**** Data supplied ****
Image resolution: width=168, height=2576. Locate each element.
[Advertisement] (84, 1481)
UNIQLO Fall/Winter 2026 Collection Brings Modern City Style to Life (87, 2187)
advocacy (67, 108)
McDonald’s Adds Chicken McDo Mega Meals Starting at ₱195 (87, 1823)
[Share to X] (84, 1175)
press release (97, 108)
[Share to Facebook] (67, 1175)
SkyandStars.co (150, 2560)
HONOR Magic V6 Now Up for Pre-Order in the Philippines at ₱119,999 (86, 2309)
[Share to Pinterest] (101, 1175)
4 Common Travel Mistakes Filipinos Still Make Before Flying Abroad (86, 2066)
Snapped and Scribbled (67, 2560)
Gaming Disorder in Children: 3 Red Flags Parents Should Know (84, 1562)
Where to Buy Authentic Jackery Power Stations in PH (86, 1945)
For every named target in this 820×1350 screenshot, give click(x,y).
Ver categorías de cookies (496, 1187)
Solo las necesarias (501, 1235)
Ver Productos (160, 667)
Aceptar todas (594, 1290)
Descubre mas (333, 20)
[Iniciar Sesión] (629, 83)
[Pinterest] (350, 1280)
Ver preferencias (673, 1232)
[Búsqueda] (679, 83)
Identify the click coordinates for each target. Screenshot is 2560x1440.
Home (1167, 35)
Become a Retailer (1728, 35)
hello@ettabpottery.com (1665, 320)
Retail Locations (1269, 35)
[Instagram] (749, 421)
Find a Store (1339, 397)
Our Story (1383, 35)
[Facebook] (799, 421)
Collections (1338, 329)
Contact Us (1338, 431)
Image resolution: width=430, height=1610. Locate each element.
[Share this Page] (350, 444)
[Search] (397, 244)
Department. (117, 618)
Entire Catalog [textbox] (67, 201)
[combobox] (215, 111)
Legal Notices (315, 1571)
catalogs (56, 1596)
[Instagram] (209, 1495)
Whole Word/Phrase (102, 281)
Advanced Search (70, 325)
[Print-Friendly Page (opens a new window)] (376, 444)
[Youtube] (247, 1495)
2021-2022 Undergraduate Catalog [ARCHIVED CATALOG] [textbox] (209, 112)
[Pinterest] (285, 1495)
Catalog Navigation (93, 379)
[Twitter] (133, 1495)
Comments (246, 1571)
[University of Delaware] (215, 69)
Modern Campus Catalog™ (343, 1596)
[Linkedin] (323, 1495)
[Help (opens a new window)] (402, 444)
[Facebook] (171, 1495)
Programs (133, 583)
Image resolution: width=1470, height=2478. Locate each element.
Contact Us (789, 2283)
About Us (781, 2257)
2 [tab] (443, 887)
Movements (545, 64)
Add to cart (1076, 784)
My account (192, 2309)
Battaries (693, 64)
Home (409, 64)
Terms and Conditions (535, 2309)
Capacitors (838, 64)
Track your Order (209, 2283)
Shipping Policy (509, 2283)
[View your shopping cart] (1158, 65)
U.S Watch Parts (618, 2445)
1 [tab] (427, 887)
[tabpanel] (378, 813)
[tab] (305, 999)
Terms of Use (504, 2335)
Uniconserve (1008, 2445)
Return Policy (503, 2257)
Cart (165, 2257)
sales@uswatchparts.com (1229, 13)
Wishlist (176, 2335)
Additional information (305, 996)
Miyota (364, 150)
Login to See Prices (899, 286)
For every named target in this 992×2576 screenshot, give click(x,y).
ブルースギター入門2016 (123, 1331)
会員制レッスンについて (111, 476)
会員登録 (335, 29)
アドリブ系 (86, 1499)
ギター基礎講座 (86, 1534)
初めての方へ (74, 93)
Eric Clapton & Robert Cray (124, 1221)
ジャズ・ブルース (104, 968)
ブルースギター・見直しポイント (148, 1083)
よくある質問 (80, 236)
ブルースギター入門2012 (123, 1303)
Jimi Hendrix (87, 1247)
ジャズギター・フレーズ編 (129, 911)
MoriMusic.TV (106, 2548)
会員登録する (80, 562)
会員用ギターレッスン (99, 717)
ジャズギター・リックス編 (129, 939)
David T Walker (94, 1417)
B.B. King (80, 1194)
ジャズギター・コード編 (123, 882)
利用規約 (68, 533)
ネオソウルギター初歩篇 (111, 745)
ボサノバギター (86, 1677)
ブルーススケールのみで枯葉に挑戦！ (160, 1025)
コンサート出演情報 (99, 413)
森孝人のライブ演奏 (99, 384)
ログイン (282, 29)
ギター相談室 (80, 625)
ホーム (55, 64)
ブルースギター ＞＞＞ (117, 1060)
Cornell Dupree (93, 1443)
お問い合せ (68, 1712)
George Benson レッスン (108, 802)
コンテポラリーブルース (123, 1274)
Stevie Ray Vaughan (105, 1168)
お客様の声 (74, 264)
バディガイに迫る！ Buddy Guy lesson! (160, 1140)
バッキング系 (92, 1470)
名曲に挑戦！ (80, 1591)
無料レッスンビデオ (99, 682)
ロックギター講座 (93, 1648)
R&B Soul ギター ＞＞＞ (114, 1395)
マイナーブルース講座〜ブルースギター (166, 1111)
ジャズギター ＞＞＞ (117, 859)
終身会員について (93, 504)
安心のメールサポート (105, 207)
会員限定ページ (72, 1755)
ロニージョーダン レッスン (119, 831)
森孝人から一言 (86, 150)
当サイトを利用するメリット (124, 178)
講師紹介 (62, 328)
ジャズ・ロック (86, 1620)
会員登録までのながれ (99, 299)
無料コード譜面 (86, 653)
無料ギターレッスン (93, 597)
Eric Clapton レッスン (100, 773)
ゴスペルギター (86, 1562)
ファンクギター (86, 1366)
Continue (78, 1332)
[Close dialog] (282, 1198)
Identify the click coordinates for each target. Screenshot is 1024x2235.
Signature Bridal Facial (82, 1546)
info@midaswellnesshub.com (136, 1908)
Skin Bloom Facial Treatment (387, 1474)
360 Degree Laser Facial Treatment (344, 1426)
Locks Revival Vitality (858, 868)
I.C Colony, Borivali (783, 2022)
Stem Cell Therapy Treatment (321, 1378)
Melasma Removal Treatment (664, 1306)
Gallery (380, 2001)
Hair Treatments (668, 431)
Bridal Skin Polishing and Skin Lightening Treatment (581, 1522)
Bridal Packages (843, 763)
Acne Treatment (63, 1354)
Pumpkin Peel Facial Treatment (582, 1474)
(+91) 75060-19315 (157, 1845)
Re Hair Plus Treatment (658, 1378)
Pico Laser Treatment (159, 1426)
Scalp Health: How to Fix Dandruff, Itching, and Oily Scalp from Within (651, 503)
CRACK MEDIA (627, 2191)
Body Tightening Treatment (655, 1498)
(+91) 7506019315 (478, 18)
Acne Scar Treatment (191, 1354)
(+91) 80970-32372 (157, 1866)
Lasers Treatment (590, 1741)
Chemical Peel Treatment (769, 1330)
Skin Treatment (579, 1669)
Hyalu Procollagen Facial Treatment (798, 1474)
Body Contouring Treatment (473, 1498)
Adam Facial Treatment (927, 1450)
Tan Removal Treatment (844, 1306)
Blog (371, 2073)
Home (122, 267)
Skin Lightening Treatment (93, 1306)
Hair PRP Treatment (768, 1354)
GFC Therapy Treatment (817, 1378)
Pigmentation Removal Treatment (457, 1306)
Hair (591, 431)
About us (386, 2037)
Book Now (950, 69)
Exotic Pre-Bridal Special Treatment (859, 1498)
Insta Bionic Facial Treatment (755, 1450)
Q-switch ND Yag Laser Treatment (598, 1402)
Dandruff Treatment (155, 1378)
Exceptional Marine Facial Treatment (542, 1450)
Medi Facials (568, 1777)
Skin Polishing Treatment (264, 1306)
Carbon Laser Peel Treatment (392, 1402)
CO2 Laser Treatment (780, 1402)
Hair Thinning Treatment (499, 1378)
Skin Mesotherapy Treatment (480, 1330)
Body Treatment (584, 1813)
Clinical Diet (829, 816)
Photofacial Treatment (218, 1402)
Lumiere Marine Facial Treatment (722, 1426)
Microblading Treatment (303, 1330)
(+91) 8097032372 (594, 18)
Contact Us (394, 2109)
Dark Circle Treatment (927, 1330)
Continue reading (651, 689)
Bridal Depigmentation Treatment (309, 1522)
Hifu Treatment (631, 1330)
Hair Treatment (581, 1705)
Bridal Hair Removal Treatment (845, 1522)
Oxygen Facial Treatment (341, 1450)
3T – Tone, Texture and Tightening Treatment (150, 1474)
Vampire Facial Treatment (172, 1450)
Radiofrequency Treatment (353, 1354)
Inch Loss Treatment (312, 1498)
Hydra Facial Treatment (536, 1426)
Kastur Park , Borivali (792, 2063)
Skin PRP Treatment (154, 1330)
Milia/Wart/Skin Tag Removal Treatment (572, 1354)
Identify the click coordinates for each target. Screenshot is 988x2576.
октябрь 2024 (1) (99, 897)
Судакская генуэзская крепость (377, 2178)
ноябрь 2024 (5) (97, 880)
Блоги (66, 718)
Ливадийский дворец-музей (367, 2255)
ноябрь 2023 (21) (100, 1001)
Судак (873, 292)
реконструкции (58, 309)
****
* **Instructions for the task**
Look above for the line that contains "Continue (78, 1332)". Starting there, transcribe every line exactly until you have copied the line that contains "Home (122, 267)".

* **Reply to the exercise**
Continue (78, 1332)
[Close dialog] (282, 1198)
Identify the click coordinates for each target. Screenshot is 1024x2235.
Signature Bridal Facial (82, 1546)
info@midaswellnesshub.com (136, 1908)
Skin Bloom Facial Treatment (387, 1474)
360 Degree Laser Facial Treatment (344, 1426)
Locks Revival Vitality (858, 868)
I.C Colony, Borivali (783, 2022)
Stem Cell Therapy Treatment (321, 1378)
Melasma Removal Treatment (664, 1306)
Gallery (380, 2001)
Hair Treatments (668, 431)
Bridal Skin Polishing and Skin Lightening Treatment (581, 1522)
Bridal Packages (843, 763)
Acne Treatment (63, 1354)
Pumpkin Peel Facial Treatment (582, 1474)
(+91) 75060-19315 (157, 1845)
Re Hair Plus Treatment (658, 1378)
Pico Laser Treatment (159, 1426)
Scalp Health: How to Fix Dandruff, Itching, and Oily Scalp from Within (651, 503)
CRACK MEDIA (627, 2191)
Body Tightening Treatment (655, 1498)
(+91) 7506019315 (478, 18)
Acne Scar Treatment (191, 1354)
(+91) 80970-32372 (157, 1866)
Lasers Treatment (590, 1741)
Chemical Peel Treatment (769, 1330)
Skin Treatment (579, 1669)
Hyalu Procollagen Facial Treatment (798, 1474)
Body Contouring Treatment (473, 1498)
Adam Facial Treatment (927, 1450)
Tan Removal Treatment (844, 1306)
Blog (371, 2073)
Home (122, 267)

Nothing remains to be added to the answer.